Nifty IT Index gave
61% return in 2021 against 25.26 per cent by Nifty
Sector is down by
15% and many companies are available at decent prices
The Information Technology (IT) sector has seen many ups and downs, but every time, it has come back stronger. After a stellar run in the 1990s came the Y2K crisis, but the sector managed to reinvent itself. Eight years later, in 2008, it again received a drubbing during the Lehman Brothers crisis, but raised itself again. Once again, after a bumper run in the Covid period, the sector has hit a roadblock, but it is expected to re-emerge.
IT is among India’s most vital sector—it employs millions and hauls in precious foreign exchange. In fact, the tech companies have been the cornerstone of India’s economic growth.
The Nifty IT index gave a stellar performance in 2020 and 2021, clocking 57.30 per cent and 60.98 per cent, respectively, compared to 16 per cent and 25.26 per cent by the broader Nifty.
However, in 2022, the Nifty IT index underperformed all major indices and fell by 25.27 per cent following fears that the developed economies would slip into recession and lower their spending on IT.
Recently, the poor performance and lower guidance by two major IT companies, Tata Consultancy Services (TCS) and Infosys, dragged the index down. Infosys surprised the market yet again with another patchy performance and a weak outlook in Q4 FY2023, though analysts believe that the annual guidance is not as bad as it seems. “We were expecting 5-8 per cent guidance (against the guidance of 4-7 per cent). What’s more important is the implied growth rate between quarters is a strong 2.3 per cent CQGR (compounded quarterly growth rate) which is similar to its last 15-year average,” HDFC Securities wrote in a report released in March 2023.

_Material provided_.

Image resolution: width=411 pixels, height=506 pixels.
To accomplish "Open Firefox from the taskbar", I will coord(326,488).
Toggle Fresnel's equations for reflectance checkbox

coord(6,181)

_Work required_.
Answer these from the article on India's IT sector:
1. By what percentage did the Nifty IT index fall in 2022?
2. Which two major IT companies does it say dragged the index down?
3. What guidance range did HDFC Securities say it had been expecting?

_Completed task_.
1. 25.27 per cent
2. Tata Consultancy Services (TCS) and Infosys
3. 5-8 per cent